If you cannot forgive a loved one in general, being able to love that person is in jeopardy. Sooner or later a loved one will do something that hurts you. Then a test of love will ensue. Without the aid of forgiveness, you won’t be able to right and restore the relationship. That being said, forgiveness is not just the responsibility of the party offended. It is a process both the wrongdoer and the wronged need to work through together for genuine forgiveness to come about. If the former denies the deed, or shows neither regret nor a desire to repent, heart-felt forgiveness won’t happen. If the latter refuses to be appeased, regardless of the other’s remorse and repentance, unforgiveness will have hardened yet another heart.

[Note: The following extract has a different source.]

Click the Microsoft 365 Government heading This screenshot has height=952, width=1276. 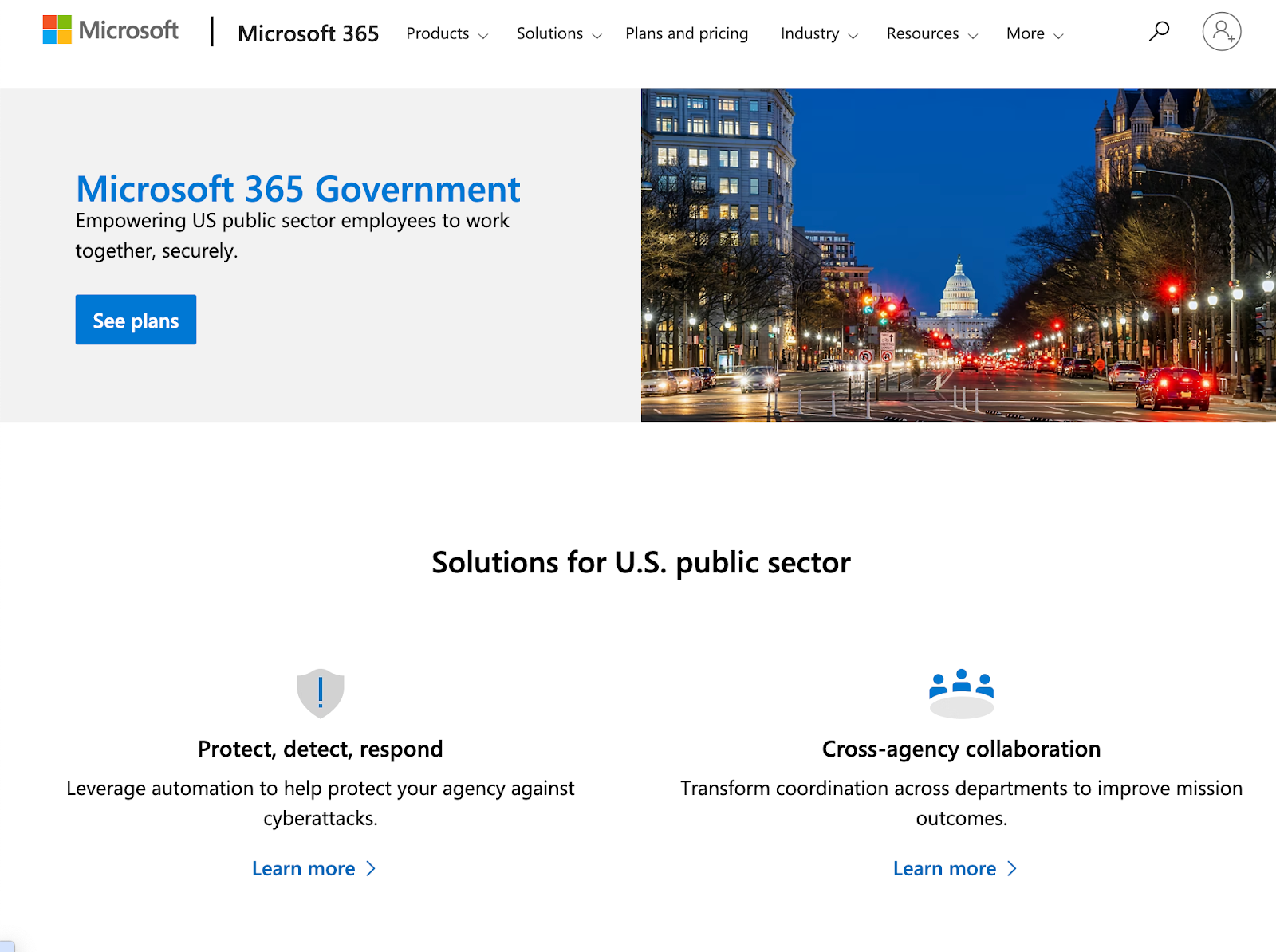tap(297, 188)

There are minor as well as serious offenses. Sometimes the one saying, “I’m sorry,” followed by the other saying, “I forgive you,” will suffice for both persons. But for a serious offense, more is required. The parties involved need to work through the entire process of making amends to solidify an enduring forgiveness. This process involves a sequence with the following five components:
Awareness: you have to admit to yourself the wrong and recognize its pain. If you deny or downgrade its significance to you, you won’t resolve it. Both parties need to be aware of the wrong.
Communication: it is vital to tell the other about the wrong committed against you. This is the most difficult step for most of us. It’s easier to keep the offense to ourselves, to diminish or dismiss its impact on us. Yet to heal the breach, you have to let your pain remain as pain, and refusing to translate it into anger, you must speak the truth calmly, succinctly, staying on track.
Acceptance: you need to feel validated, to believe your grievance is legitimate. This means you cannot let the other convince you the problem exists only in you, that your pain arose merely from your interpretation of the event, rather than from the event itself. This would generate a “double-¬whammy”: first is the initial wound, second is the suffering endured by being called into question – if not called “crazy.” You may need a counselor to validate you, and to serve as a referee between you and the other.
Repentance: if the other recognizes, regrets and desires to repent of the wrong, expressing commitment not do it again, forgiveness becomes both possible and essential. The regret needs to be sincere, not just to appease you.
Reconciliation: now it’s for you to forgive. Your forgiveness may however need to be in stages, especially if this is not the first time the other has committed the offense. It’s perfectly acceptable to grant a conditional forgiveness, like a trial or probationary period. If this seems unfair to the other, it is fair to you – and may be necessary for the relationship. Forgiveness takes time.
Forgiving another doesn’t always entail going back to the way things were before the offense. This may prove neither possible nor desirable. You may reach the point where you will not risk trusting or being intimate with the other again. Forgiveness would then signify your releasing the past to be the past, and the future to be open to new beginnings.